▶ _Textauszug_
● ● ●

Im Konzerthaus in der Wilhelm-Staab-Straße stehen jene, die schon Wader-Songs bei den Ostermärschen in den Achtzigern mitsangen, neben ihren Kindern dicht um den CD-Tisch im Foyer, auf dem nicht nur die neueste Einspielung „Mal angenommen“ von 2006 ausliegt. Auch die großen Platten „7 Lieder“ von 1972 oder „Der Rattenfänger“ von 1974, aus jenen fernen Zeiten, in denen Wader selbst oder seine Lieder Proteste anführten, sind noch immer begehrt.

Dreißig, bald vierzig Jahre sind mehr als eine Generation und eine halbe Ewigkeit. Die Gefahr, die im Vergessen liegt, wenn man sich auf diesen Zeitspannen bewegt, ist groß. Vielleicht macht das einen Teil der Huldigung aus, die Wader von den Siebenhundert im Saal erfährt. Dass er als Liedermacher seine Aufgabe sieht, die Erinnerung wach zu halten. Das Griffbrett seiner Gitarre ist die Leiste, auf der er die Zeiten wandert. Seine ausgefuchste Fingertechnik verhilft ihm dazu, leicht die Bögen zwischen der Naturlyrik der Romantiker und seinem eigenen Leben zu spannen. „Folkpicking“ nennt man das Anreißen der Saiten mittels spitz zulaufenden Fingerringen. Waders Gitarrenbegleitung schreitet um Einiges flotter daher als seine Texte; sie perlt über die Stufen der erzählten Erinnerung und trägt seine Texte darüber hinweg, denn Waders Verse können auch einmal in längere Nebensatzkonstruktionen gekleidet sein. Wie deutsch das klingt, würde Hannes Wader, der nichts mehr ablehnt als Nationalismus, wohl ungern hören. Trotzdem, der Barde, der mit tiefer Bärenstimme loslegt, und in der hohen Lage zu dem neigt, was man schön Deutsch auch „Schmettern“ nennen könnte, ist ja so etwas wie eine nationale Institution. Hannes Wader, jetzt fast fünfundsechzig Jahre alt, ist auf seine spröde, nordische Art das verkörperte Gewissen eines stets problematischen Landes.

● ● ●

▶ _Bereitgestelltes Material_
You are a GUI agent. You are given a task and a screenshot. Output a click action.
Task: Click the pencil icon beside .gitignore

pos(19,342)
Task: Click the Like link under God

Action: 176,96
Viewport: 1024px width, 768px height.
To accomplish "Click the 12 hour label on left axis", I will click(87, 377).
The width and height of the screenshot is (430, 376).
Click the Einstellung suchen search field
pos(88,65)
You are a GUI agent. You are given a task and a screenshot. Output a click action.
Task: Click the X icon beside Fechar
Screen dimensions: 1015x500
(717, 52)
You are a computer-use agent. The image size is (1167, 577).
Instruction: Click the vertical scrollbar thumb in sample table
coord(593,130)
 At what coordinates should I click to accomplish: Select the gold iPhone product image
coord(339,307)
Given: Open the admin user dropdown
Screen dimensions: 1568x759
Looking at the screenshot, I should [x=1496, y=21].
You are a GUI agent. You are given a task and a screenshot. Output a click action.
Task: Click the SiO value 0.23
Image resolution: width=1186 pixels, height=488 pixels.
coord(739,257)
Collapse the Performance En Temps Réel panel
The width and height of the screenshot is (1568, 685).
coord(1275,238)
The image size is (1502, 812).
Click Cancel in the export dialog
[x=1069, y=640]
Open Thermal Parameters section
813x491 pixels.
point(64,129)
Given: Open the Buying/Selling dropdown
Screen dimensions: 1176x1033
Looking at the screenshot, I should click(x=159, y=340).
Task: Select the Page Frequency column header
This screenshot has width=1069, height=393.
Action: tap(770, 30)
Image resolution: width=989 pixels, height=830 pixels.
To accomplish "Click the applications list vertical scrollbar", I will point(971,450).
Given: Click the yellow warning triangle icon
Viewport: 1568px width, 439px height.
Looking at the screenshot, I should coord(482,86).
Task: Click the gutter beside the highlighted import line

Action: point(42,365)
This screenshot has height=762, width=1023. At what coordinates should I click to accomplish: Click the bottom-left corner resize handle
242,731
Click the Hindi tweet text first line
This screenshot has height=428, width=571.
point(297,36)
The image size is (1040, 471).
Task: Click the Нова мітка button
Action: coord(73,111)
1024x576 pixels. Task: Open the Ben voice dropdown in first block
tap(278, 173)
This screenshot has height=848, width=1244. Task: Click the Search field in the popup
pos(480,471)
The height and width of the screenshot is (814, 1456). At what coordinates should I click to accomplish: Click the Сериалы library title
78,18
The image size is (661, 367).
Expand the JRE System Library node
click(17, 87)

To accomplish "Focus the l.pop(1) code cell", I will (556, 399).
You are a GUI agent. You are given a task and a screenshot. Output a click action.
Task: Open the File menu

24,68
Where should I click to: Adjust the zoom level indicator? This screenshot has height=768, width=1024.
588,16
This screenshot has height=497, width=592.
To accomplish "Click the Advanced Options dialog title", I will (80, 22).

● ● ●

▶ _Aufgabenstellung_
1. Welches Album aus dem Jahr 1974 wird im Textauszug erwähnt?
2. Übersetze den folgenden Satz aus dem Textauszug ins Englische: „„Folkpicking“ nennt man das Anreißen der Saiten mittels spitz zulaufenden Fingerringen.“
3. Gib den Textauszug von „Im Konzerthaus in“ bis hinunter zu „noch immer begehrt.“ wortgetreu aus.

▶ _Lösungen_
1. „Der Rattenfänger“

2. Plucking the strings with finger rings that taper to a point is called “folkpicking.”

3.
Im Konzerthaus in der Wilhelm-Staab-Straße stehen jene, die schon Wader-Songs bei den Ostermärschen in den Achtzigern mitsangen, neben ihren Kindern dicht um den CD-Tisch im Foyer, auf dem nicht nur die neueste Einspielung „Mal angenommen“ von 2006 ausliegt. Auch die großen Platten „7 Lieder“ von 1972 oder „Der Rattenfänger“ von 1974, aus jenen fernen Zeiten, in denen Wader selbst oder seine Lieder Proteste anführten, sind noch immer begehrt.